═══ Data in this exercise ═══

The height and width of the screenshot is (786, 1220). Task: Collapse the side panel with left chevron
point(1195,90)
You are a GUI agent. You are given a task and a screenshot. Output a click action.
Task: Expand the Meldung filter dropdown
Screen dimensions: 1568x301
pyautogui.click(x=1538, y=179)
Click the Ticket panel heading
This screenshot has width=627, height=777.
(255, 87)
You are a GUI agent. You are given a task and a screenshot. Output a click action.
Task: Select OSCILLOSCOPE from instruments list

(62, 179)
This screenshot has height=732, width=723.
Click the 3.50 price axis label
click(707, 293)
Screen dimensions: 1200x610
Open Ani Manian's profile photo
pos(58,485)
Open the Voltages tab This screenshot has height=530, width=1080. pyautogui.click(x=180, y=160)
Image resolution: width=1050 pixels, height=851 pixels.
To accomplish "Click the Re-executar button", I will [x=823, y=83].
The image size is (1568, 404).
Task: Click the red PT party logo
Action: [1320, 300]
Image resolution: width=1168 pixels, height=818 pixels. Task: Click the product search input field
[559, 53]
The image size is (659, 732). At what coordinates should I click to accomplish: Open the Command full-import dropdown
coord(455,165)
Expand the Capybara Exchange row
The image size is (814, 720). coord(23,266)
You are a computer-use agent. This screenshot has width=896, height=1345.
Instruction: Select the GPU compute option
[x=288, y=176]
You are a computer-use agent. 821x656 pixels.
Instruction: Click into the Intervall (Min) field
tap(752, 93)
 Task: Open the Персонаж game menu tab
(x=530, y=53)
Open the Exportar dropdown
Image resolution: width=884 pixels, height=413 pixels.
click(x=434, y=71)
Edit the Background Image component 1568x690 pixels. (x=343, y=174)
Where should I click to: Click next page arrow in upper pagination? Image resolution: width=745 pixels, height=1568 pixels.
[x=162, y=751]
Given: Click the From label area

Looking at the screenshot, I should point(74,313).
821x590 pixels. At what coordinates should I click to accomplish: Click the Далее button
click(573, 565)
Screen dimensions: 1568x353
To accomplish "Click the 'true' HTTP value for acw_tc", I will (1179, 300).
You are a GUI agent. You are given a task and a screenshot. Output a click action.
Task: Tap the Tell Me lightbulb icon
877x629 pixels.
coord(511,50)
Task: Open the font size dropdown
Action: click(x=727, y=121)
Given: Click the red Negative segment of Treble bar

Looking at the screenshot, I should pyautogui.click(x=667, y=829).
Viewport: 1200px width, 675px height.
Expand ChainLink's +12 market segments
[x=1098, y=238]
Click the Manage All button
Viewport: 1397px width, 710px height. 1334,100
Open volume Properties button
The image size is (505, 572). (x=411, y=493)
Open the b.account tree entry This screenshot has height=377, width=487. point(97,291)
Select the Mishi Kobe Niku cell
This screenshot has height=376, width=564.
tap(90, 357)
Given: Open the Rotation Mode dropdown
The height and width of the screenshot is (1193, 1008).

═══

The first line of the records begins the span, and the line containing "Image resolution: width=1050" ends it. Reproduce that span exactly, both ends included.

The height and width of the screenshot is (786, 1220). Task: Collapse the side panel with left chevron
point(1195,90)
You are a GUI agent. You are given a task and a screenshot. Output a click action.
Task: Expand the Meldung filter dropdown
Screen dimensions: 1568x301
pyautogui.click(x=1538, y=179)
Click the Ticket panel heading
This screenshot has width=627, height=777.
(255, 87)
You are a GUI agent. You are given a task and a screenshot. Output a click action.
Task: Select OSCILLOSCOPE from instruments list

(62, 179)
This screenshot has height=732, width=723.
Click the 3.50 price axis label
click(707, 293)
Screen dimensions: 1200x610
Open Ani Manian's profile photo
pos(58,485)
Open the Voltages tab This screenshot has height=530, width=1080. pyautogui.click(x=180, y=160)
Image resolution: width=1050 pixels, height=851 pixels.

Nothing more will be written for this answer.